__Document passage__
+ + +
This little known work of Morton’s comprises 30 chapters including the explanatory introduction and twelve gravure plates illustrating some of the subjects. Each chapter is an essay in its own right (although two sets of two chapters are conjoined by closely related subjects) describing the Ghosts of the title, namely the ancient customs and rituals of London which even at the time of writing were well on their way to becoming endangered species that Morton felt moved to preserve in print before they disappeared altogether.

According to the introduction, they were compiled in 1939, at the outbreak of the Second World War, having been written some time in the late twenties and thirties, presumably as Daily Express articles. The theme, according to the author is ‘the continuity of London’s existence’ and to ‘remind us of certain permanent values’ which even at that time Morton seems to have realised were changing and slipping away from the country, and from him.

img427 Yeomen with the Royal Maundy, Westminster Abbey GoL smallYeomen with the Royal Maundy, Westminster Abbey

This work is a testament to what London and by extension Britain stood to lose in the coming conflict, particularly (and remarkably prophetically) with the new threat of war in the air and the mass aerial bombardments which had already seen Madrid, Barcelona and Warsaw brought low. This book is a rallying cry not to arms but to the past, an invocation of the nation’s ‘spiritual reserves’ at a time of dire need.

After an introduction stark with contemporary intrusions as the capital prepares for war – gas masks and barrage balloons, empty streets and sandbagged buildings – the reader is plunged as it were into ‘deep-time’ in a series of chapters which invoke a reassuring sense of solidity, permanence and order. Even though the reason for their existence may be obscure or even, in some cases, non-existent, at least the Ghosts endure.
+ + +
[Dataset entries]
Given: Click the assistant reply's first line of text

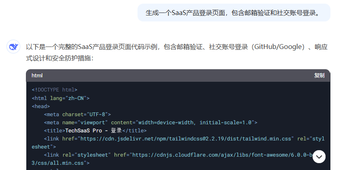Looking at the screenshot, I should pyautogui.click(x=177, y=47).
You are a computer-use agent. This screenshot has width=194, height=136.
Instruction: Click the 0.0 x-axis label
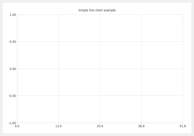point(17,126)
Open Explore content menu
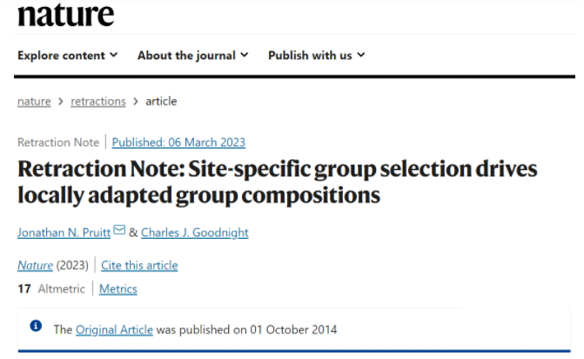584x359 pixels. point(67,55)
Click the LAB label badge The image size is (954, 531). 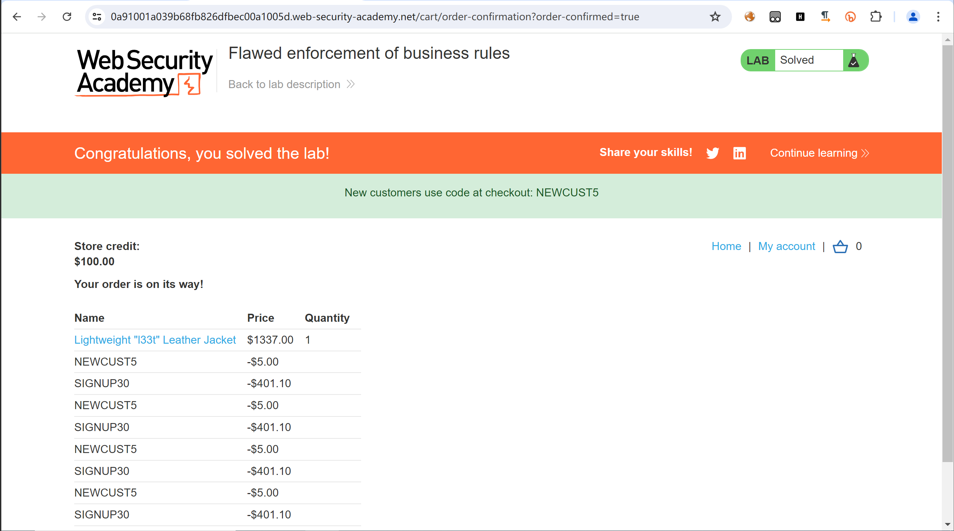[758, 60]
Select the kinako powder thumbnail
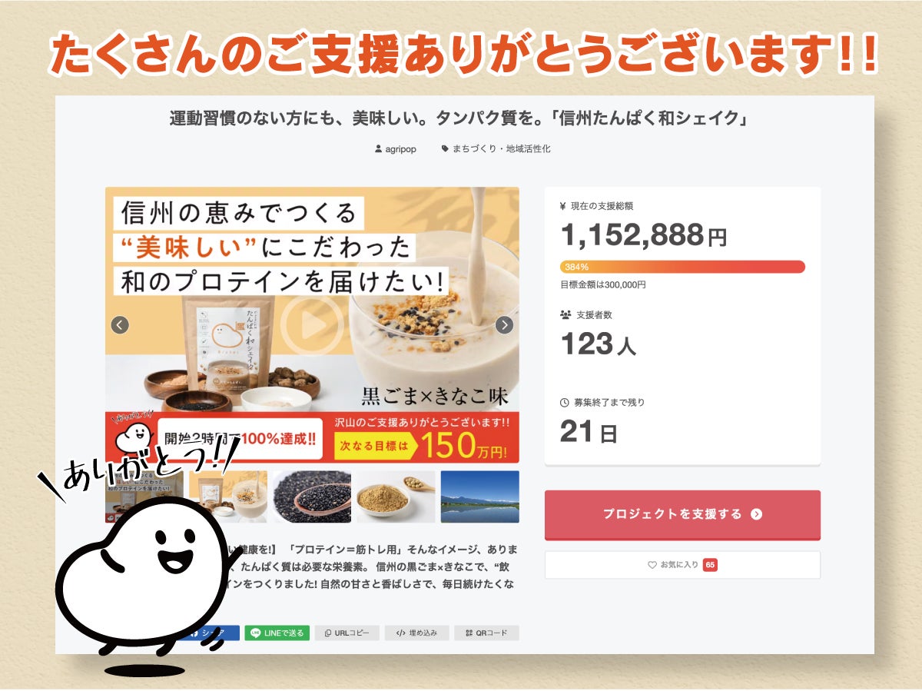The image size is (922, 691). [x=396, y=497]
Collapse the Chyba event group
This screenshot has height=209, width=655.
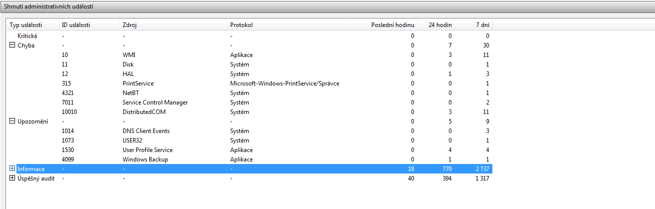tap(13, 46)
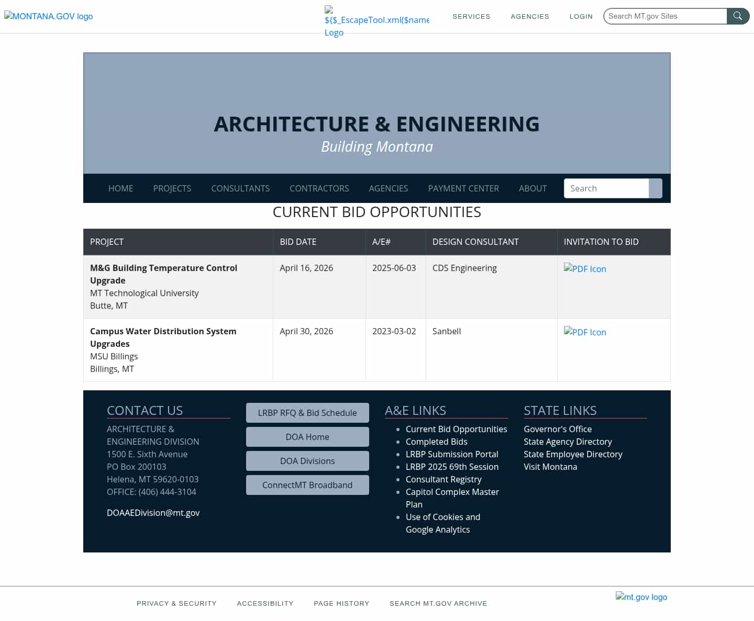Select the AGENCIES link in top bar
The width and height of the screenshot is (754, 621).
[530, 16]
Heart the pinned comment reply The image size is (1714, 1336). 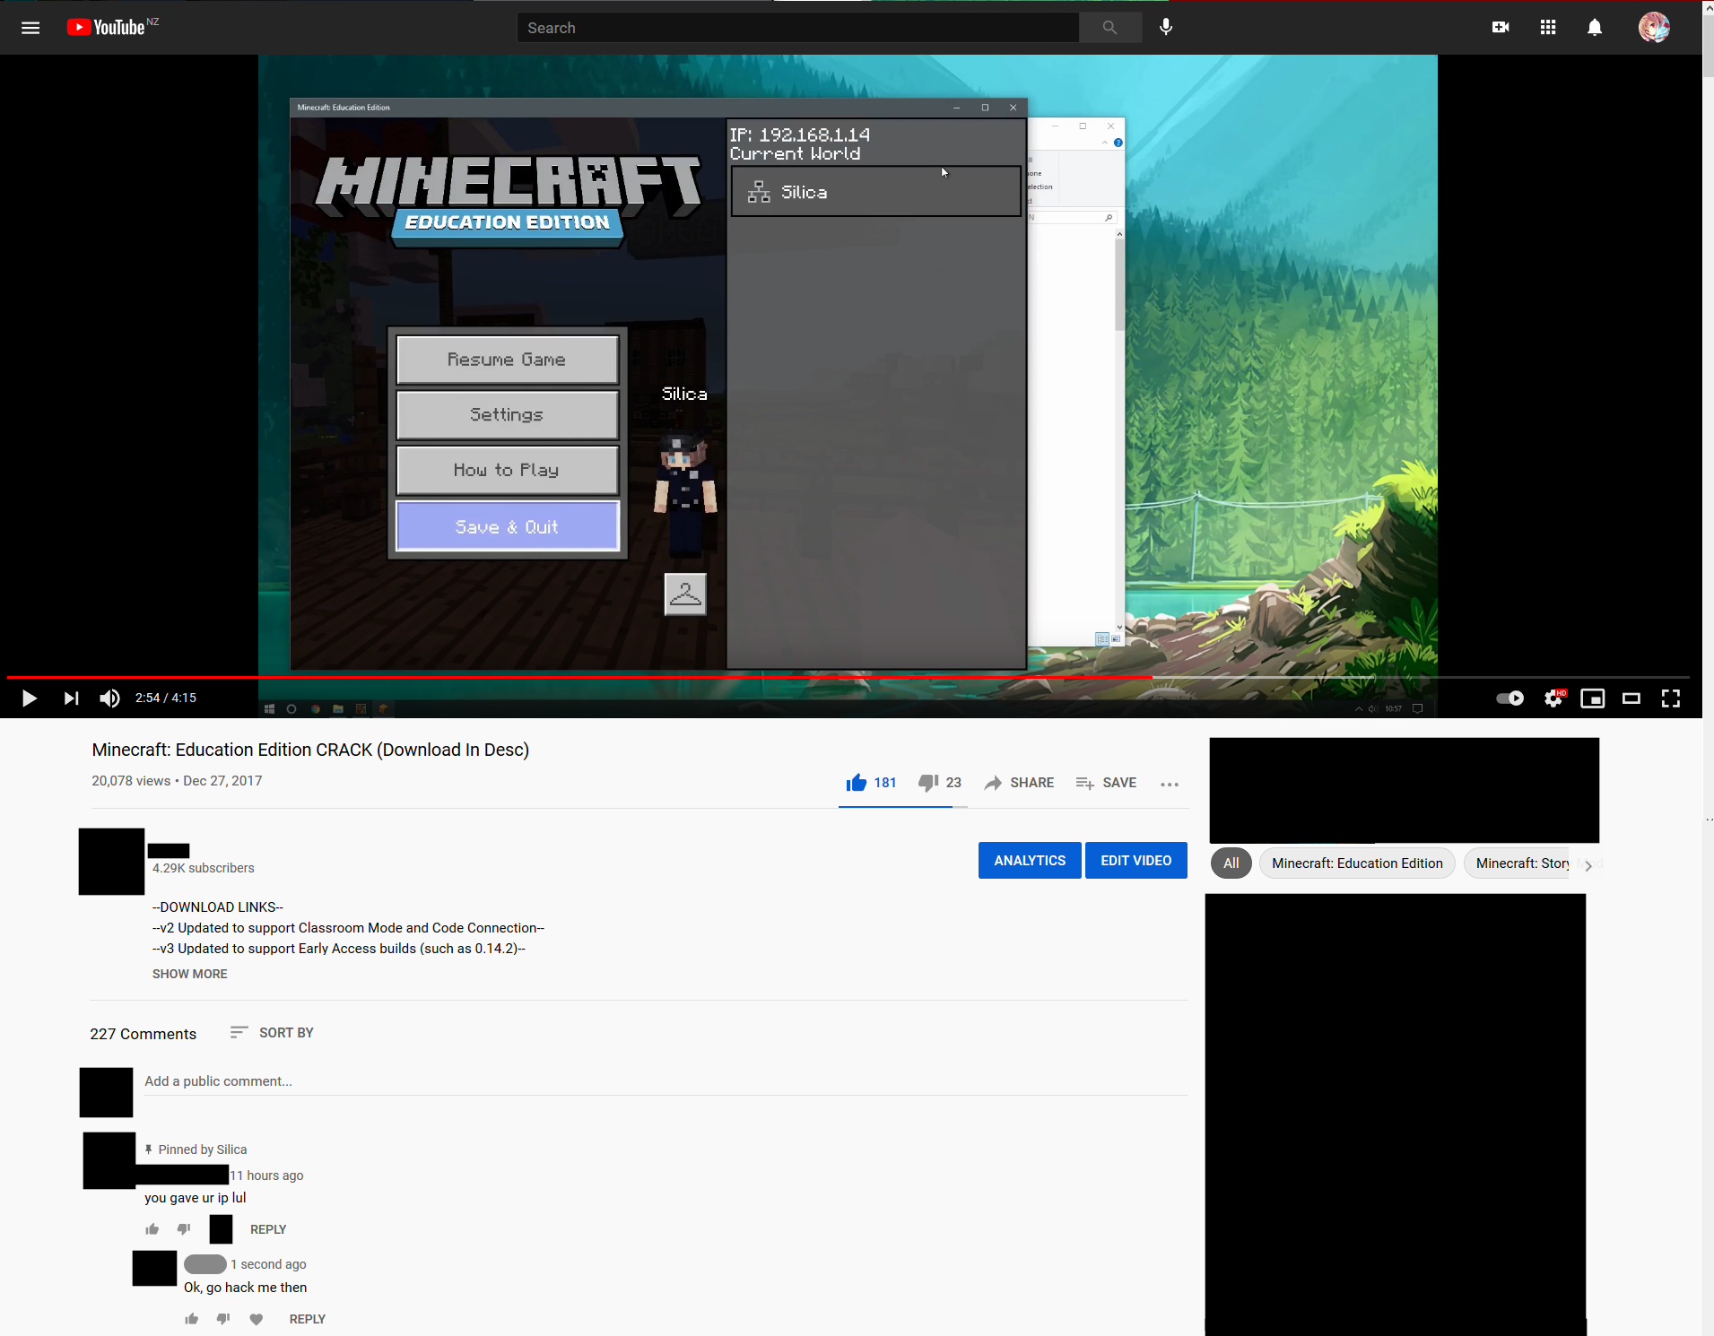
+ + +
__What to do__
Reproduce the passage above about Morton's book on London's ancient customs in full, word for word.

__Final result__
This little known work of Morton’s comprises 30 chapters including the explanatory introduction and twelve gravure plates illustrating some of the subjects. Each chapter is an essay in its own right (although two sets of two chapters are conjoined by closely related subjects) describing the Ghosts of the title, namely the ancient customs and rituals of London which even at the time of writing were well on their way to becoming endangered species that Morton felt moved to preserve in print before they disappeared altogether.

According to the introduction, they were compiled in 1939, at the outbreak of the Second World War, having been written some time in the late twenties and thirties, presumably as Daily Express articles. The theme, according to the author is ‘the continuity of London’s existence’ and to ‘remind us of certain permanent values’ which even at that time Morton seems to have realised were changing and slipping away from the country, and from him.

img427 Yeomen with the Royal Maundy, Westminster Abbey GoL smallYeomen with the Royal Maundy, Westminster Abbey

This work is a testament to what London and by extension Britain stood to lose in the coming conflict, particularly (and remarkably prophetically) with the new threat of war in the air and the mass aerial bombardments which had already seen Madrid, Barcelona and Warsaw brought low. This book is a rallying cry not to arms but to the past, an invocation of the nation’s ‘spiritual reserves’ at a time of dire need.

After an introduction stark with contemporary intrusions as the capital prepares for war – gas masks and barrage balloons, empty streets and sandbagged buildings – the reader is plunged as it were into ‘deep-time’ in a series of chapters which invoke a reassuring sense of solidity, permanence and order. Even though the reason for their existence may be obscure or even, in some cases, non-existent, at least the Ghosts endure.